A few moments later, he felt Erik coming up behind him; his body radiating heat against Charles’ back. “Coward,” he spit, his mind roaring with red, rust and rage with such ferocity it made Charles feel a little breathless.

“I couldn't agree more,” Charles agreed, letting the door slide shut with a thump from its considerable weight.

Dragging his hands over his face, Erik went the few steps back to the stairs and sunk down. "So, Agent, what do we do with this? It's not enough to nail him."

Sitting down beside Erik, Charles shrugged. "No, it's not. It's a good bit on the way though, and something to go on."

"Is this the point where your rebellious side finally shines through and you suggest that we break into Kelly's house?" Erik said flatly.

Charles snorted. "Not quite. But I do wonder if you happen to know any forensic artists? I figure the Jeffersonian must have one or two."

"As a matter of fact, we just got a new one," Erik said, smiling to himself. "How so?"

"Well, if they can sketch up a plausible scenario, we only have to convince the prosecutor to get a warrant on Kelly."

"So, we will break into his house?"

"Technically speaking, yes. Is there anything more you think we can find here, or do you want to go have breakfast?"

"Don't think so. The sliver was big enough that the stairs have been renovated in three years. Nothing left to find."

"Let's go then."

Charles rose from the stair and with Erik in tow, the left the building. Outside, the thin mist from the early morning had lifted, presenting the stirrings of a sunny, baking hot day. Heat already getting to him, Charles opened the top button of his suit, while Erik pulled off his leather jacket and rolled up the sleeves of his shirt.

The sun glinted off the map of freckles and scars on them –  the linear ones seeming to connect circular ones with frayed edges. Charles put on his sunglasses before he was caught staring, somehow feeling as if it was too intimate an act; worse than peeking into Erik's well-protected mind.

To Charles, the physical had always been the last place he got access too, in a way. While Raven had been a tactile being from childhood forth, touching other people, even accidentally was something to avoid as much as possible, unless he was dealing with another psionic: all boiling down to how intimate and sensual it felt. When he’d established a connection to the individual, it got easier, but the only touches he'd learnt how to handle with non-psionic strangers were handshakes.

"Where to?" Erik asked when they'd reach the half-full parking lot and gotten seated in the car.

Finding the thermostat, Charles turned the knob all the way down and shrugged. "There's a pretty good diner not too far from the headquarters. Not too greasy, still authentic. Coffee is great, if you want me to make it up to you."

Erik nodded. "Do they do kosher?" he then asked.

Halting with his hand on the key, Charles turned his head around. "You're Jewish?"

"Trying to, at least," Erik answered, a serious tone in his voice. "Any problems?"

"Quite the opposite." Charles shook his head. "It was just my understanding that the Torah dictates that people need to be buried within three days of death. Working with bones seems a bit counterproductive to that."

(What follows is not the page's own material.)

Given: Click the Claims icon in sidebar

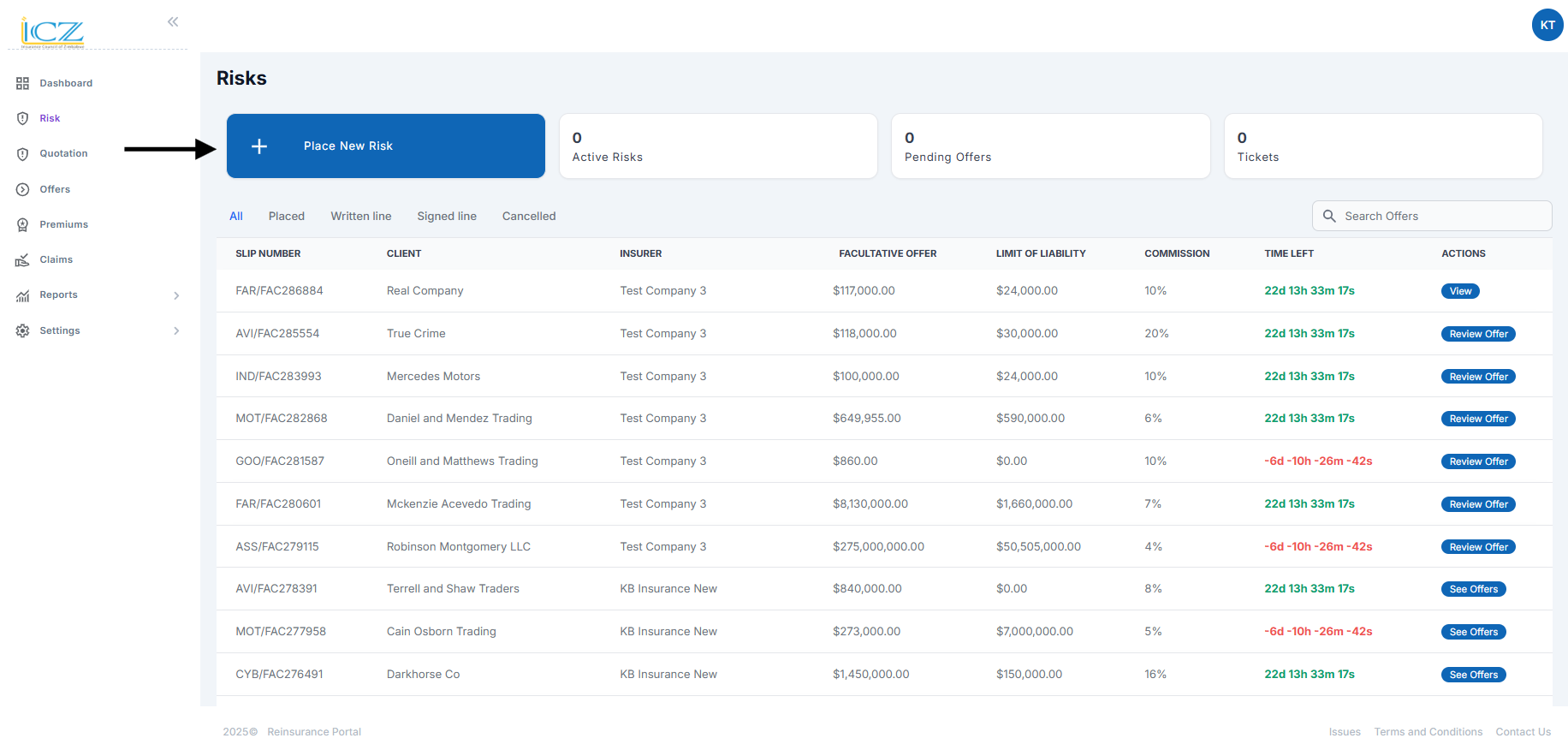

"That only applies to members of the Jewish community. I'd never let my religion come in between of a mutant getting buried without cause of death and the bastard that killed them behind bars," Erik said as the engine rumbled to life, all warmth leaving his voice.

"I never said you would."

"You implied it?"

"No," Charles said, turning back onto the main road. "I assumed, and you set me straight. Don’t put words in my mouth, dear."

To that, Erik didn't reply, but he did radiate a sort of amusement, Charles supposed. He also didn't complain when he pulled up outside the diner and turned the engine off.

"I am positively starving," Charles opened the door and hopped out. "You coming?" he said, turning to look at Erik still in the passenger seat.

"Yeah," came the answer, and without waiting for Erik to catch up, Charles locked the car and went inside.

It was still early enough in the morning –  they'd only spent about two hours at the Hall –  that most people were still home, apart from a few regulars sitting in their unofficially claimed seats. Charles gave a two-fingered salute to Marie, the waitress working most morning shifts, before he sat down in his usual booth. Erik, who'd came in behind him, fell down as well, satchel landing on the vinyl with a thump, just as Marie came within earshot.

"Morning," she greeted, grabbing her notepad from a pocket. "The usual?"

"Yes, that would be lovely," he answered, smiling at her until she returned it. "Erik, do you need more time?"

"No, it's fine. Egg on toast and coffee, black, thank you."

Marie jotted down their orders on her pad. "Coming right up, then," she said, southern drawl twanging, before disappearing in behind the counter. A moment later, Charles heard her shout something, as well as a deep reply. He picked up a notepad from his own bag and put it on the table.

"How good are you at drawing?" he asked when Erik had stopped his rummaging through his satchel for a pen.

Erik came up frowning. "Adequate. Why?"

"I think we need to show the prosecutor a sketch or a storyboard of how Tess acquired her injuries to convince him. Howlett is not too easy on the warrants, to be fair."

"I thought that was the work of your forensic artists?" Erik said, but pulled the cap off Charles' pen nonetheless. "Or do they just do faces?"

"Unfortunately, at the moment, we don't have any artists in the division, and if I were to send it elsewhere, it'd take at least three days to get it back to us."

"Time we don't have," Erik filled in.

"Exactly," Charles said, and looked down at the notepad. “But your resident artist will be able to help us?”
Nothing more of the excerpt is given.